Cristina Tajani, originaria di Terlizzi, è una nuova senatrice del Partito Democratico. Sarà lei a prendere il posto del dimissionario Carlo Cottarelli, chiamato ad un nuovo ruolo nell’Università Cattolica a Milano ed in pieno dissenso con la segretaria Elly Schlein, a suo avviso spostata troppo a sinistra rispetto alle sue posizioni liberaldemocratiche.
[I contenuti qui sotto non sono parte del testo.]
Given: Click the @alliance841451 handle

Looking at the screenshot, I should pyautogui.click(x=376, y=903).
Tajani, quasi 45 anni, è stata a lungo assessora al Comune di Milano, chiamata a far parte dell’esecutivo meneghino quando sindaco era Giuliano Pisapia, poi rimasta anche durante il primo mandato di Beppe Sala. La docente del Politecnico di Milano era di recente finita in mezzo alle polemiche dopo essere stata sostituita al vertice di Anpal, l’Agenzia Nazionale per le Politiche Attive nel Lavoro, ad appena otto mesi dal conferimento del mandato.
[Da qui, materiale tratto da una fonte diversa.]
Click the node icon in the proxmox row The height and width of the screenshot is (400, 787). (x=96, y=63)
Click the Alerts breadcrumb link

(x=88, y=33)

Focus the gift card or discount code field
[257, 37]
Donna schiettamente di sinistra, un passato con Rifondazione Comunista e Sinistra Ecologia e Libertà, Cristina Tajani non ha mai mostrato di aver dimenticato il suo passato politico in area post-comunista, vicino ai diritti dei lavoratori ed alle loro battaglie. Entra a Palazzo Madama da prima dei non eletti nel collegio di Cottarelli ed in tanti in Puglia vedono in lei un possibile riferimento per sollecitare politiche che guardino alle nuove povertà ed a salari più equi.
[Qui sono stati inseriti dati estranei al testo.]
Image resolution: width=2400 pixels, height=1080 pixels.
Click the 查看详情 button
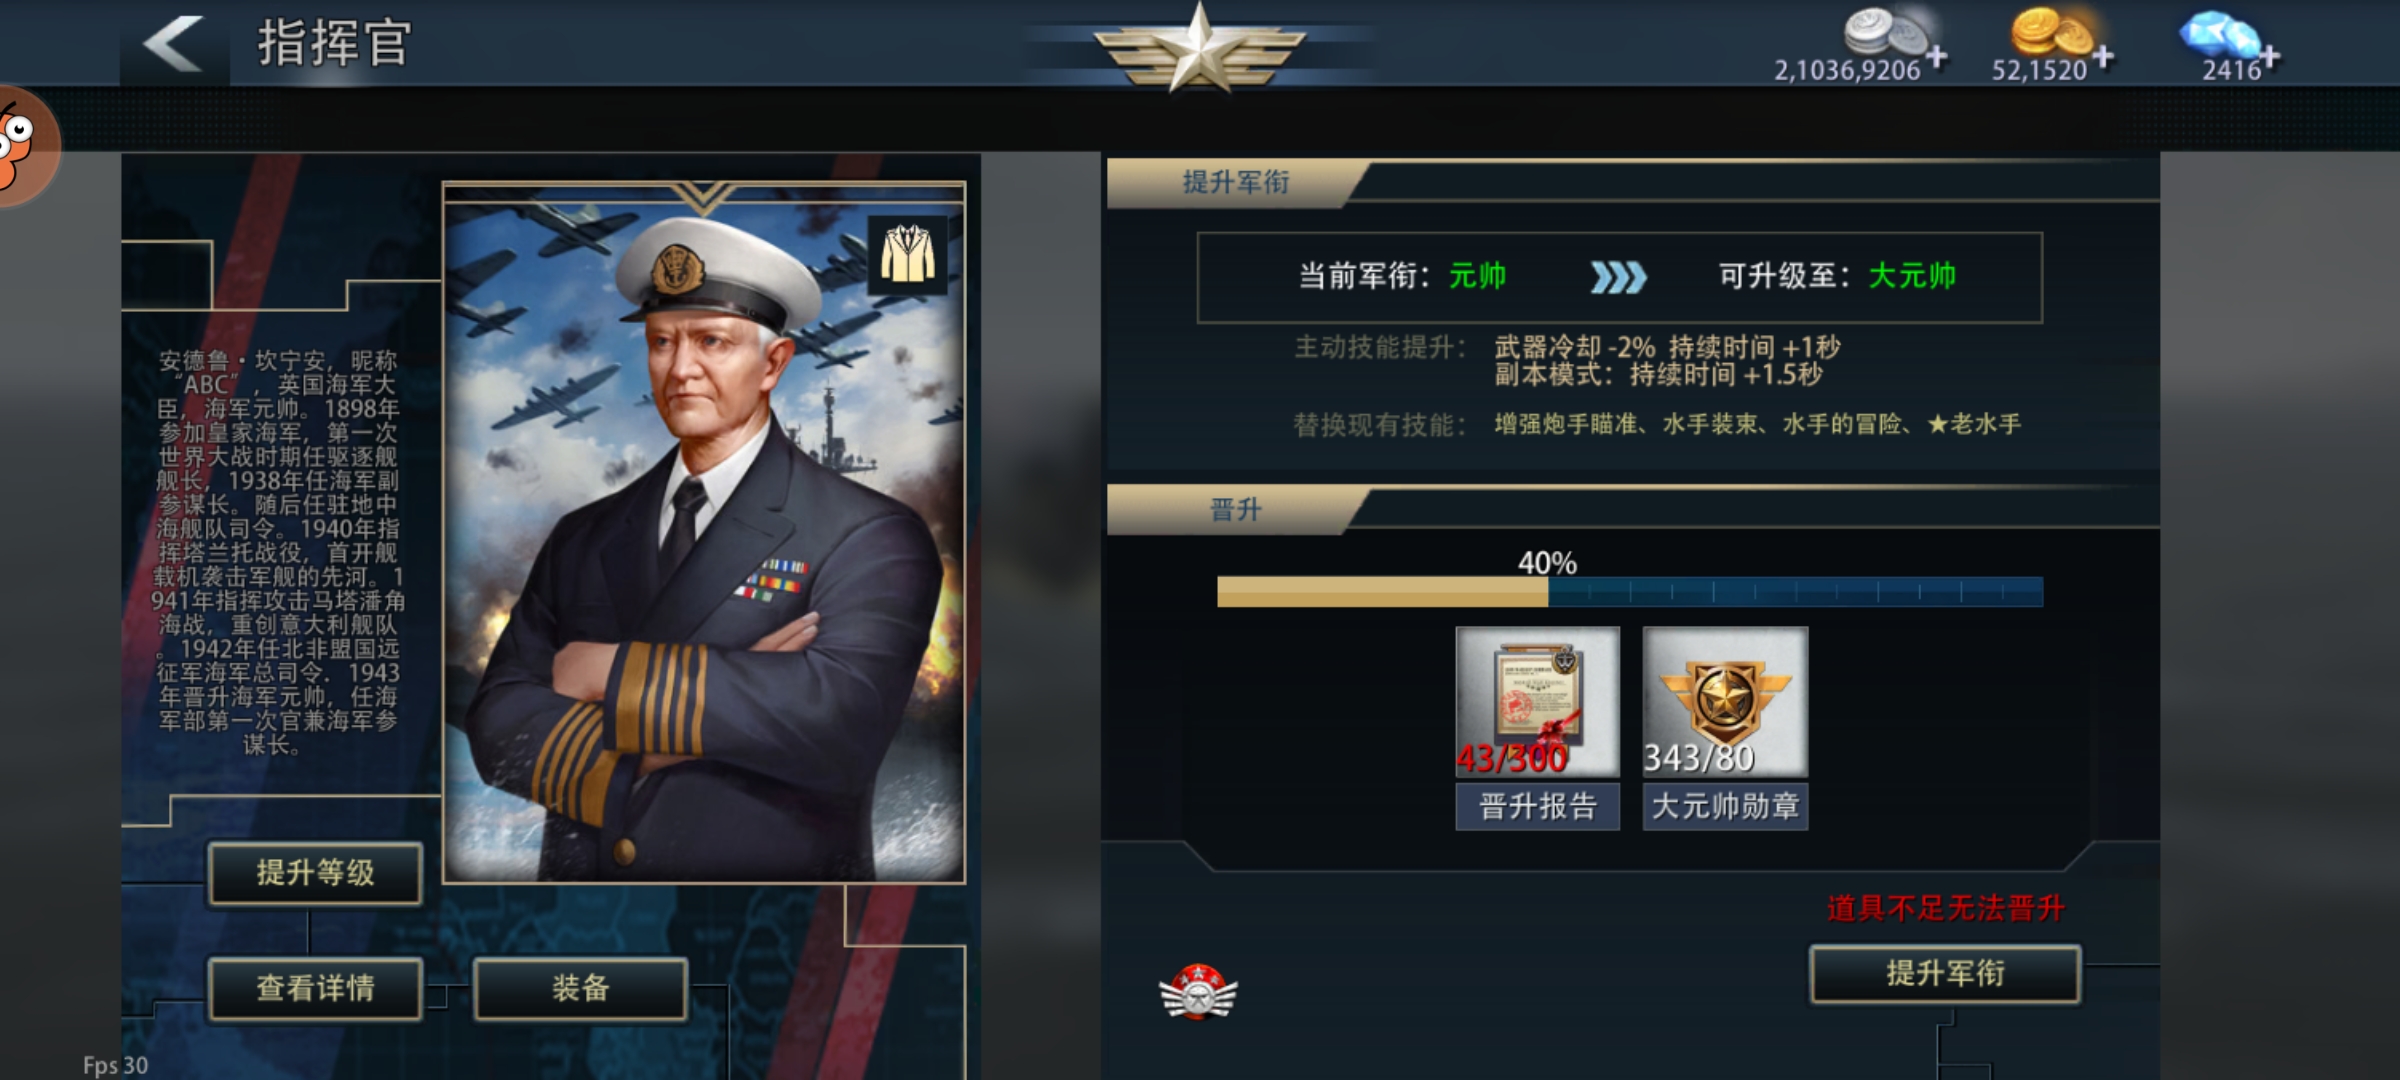315,989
Sono attualmente due i parlamentari terlizzesi in questa legislatura.
Oltre a Tajani, infatti, un ruolo importante lo ricopre nell’esecutivo nazionale l’on. Marcello Gemmato, coordinatore regionale di Fratelli d’Italia, oggi Sottosegretario al Ministero della Salute, dopo un passato da consigliere comunale a Bari.